There are five denormalization techniques:

·         Standard

·         FUBES

·         Repeating groups

·         Repeating data elements

·         Summarization.

We will apply each of these five techniques to the Contact logical data model from the previous chapter, repeated here in Figure 17.1.

Figure 17.1 Contact logical data model

The standard method is the most common of the five denormalization techniques. The parent entity in the relationship disappears, and all of the parent’s data elements and relationships are moved down to the child entity. You’ll recall that the child entity is on the many side of the relationship and contains a foreign key back to the parent entity, which appears on the one side of the relationship.

Although the standard technique is traditionally applied to a one-to-many relationship, we can illustrate the standard technique using the subtyping structure from Figure 17.1. The subtyping structure must be resolved on the physical data model, as there is no subtyping relationship defined in a relational database. There are three ways of resolving the subtyping symbol on the physical data model: identity, rolling down, and rolling up.

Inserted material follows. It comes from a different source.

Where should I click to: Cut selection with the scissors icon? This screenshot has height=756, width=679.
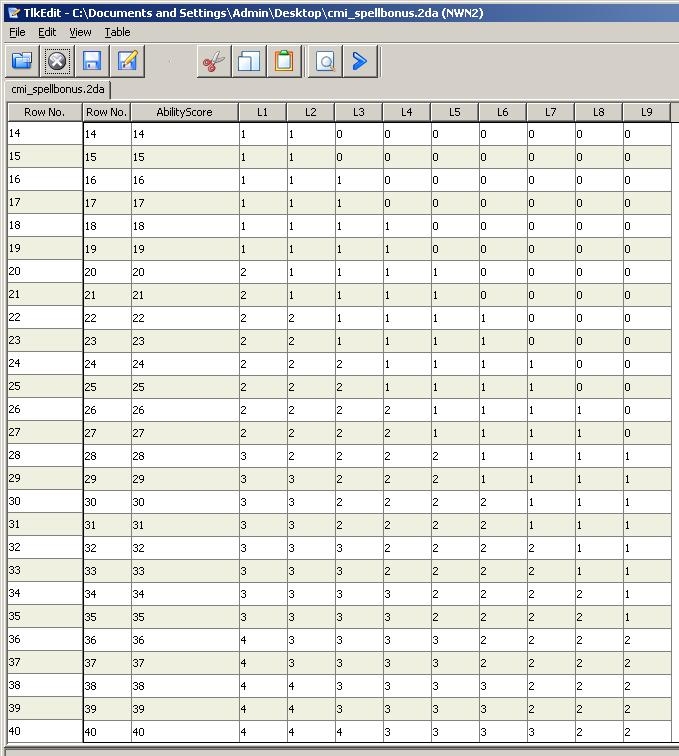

Identity is the closest to subtyping, itself, because the subtyping symbol is replaced with a one-to-one relationship for each supertype/subtype combination. The main advantage of identity is that all of the business rules at the supertype level and at the subtype level remain the same as in the logical model. That is, we can continue to enforce relationships at the supertype or subtype levels, as well as enforce that certain data elements be required at the supertype or subtype levels. The main disadvantage of identity is that it can take more time to retrieve data, as it requires navigating multiple tables to access both the supertype and subtype information. Identity is not a form of denormalization, but it is shown in Figure 17.2 for completeness.

Figure 17.2 Identity method of resolving subtyping

In this example, we can continue to enforce certain rules at the supertype level, such as a Contact can have only one City and must have one Email Address. We can also enforce rules at the subtype level, such as a Person can work for one Company, and Person Last Name is a required data element that must always contain a value.

  In Figure 17.2, note the difference in the notation for dependent references (relationships). I’m sure you remember that, in the Logical Data Model, the triangle on the relationship indicates dependency, as shown below:

In the Physical Data Model, there is no notation to represent dependency. Here is the equivalent reference:

  In Figure 17.2, the table and column names include spaces, but this is not a software bug, nor is it a problem when generating the database. Remember that PowerDesigner draws a distinction between the Name and the Code of an object, and allows you to determine how Codes are derived from Names, or vice versa. It is the Code of an object, not the name, that is generated in the database. The columns in the Contact Phone table below illustrate default code names, which are suitable for use in a relational database.

You can choose to display object codes in symbols, rather than their names.

Another standard denormalization method is to eliminate table joins by merging tables. If you merge a parent table into a child table, it’s referred to as rolling down. Merging child tables into a parent table is referred to as rolling up.

  The ‘Collapse Tables’ feature allows you to roll up or roll down tables.

In our example model, rolling down is when the supertype is ‘rolled down’ into each subtype, moving all of the data elements and relationships from the supertype into each subtype, then removing the supertype from the data model. Rolling down can produce a more user-friendly structure than identity or rolling up, because subtypes are often more concrete concepts than supertypes, making it easier for the users of the data model to relate to the subtypes. For example, users of our Contact model would probably feel more comfortable with the concepts of Person and Company, rather than the concept of Contact. However, we are repeating relationships and data elements, which could reduce any user-friendliness gained from removing the supertype. In addition, the rolling down technique enforces only those rules present in the subtypes. This could lead to a less flexible data model, as we can no longer easily accommodate new subtypes without modifying the data model. See Figure 17.3 for what rolling down would look like in our Contact example.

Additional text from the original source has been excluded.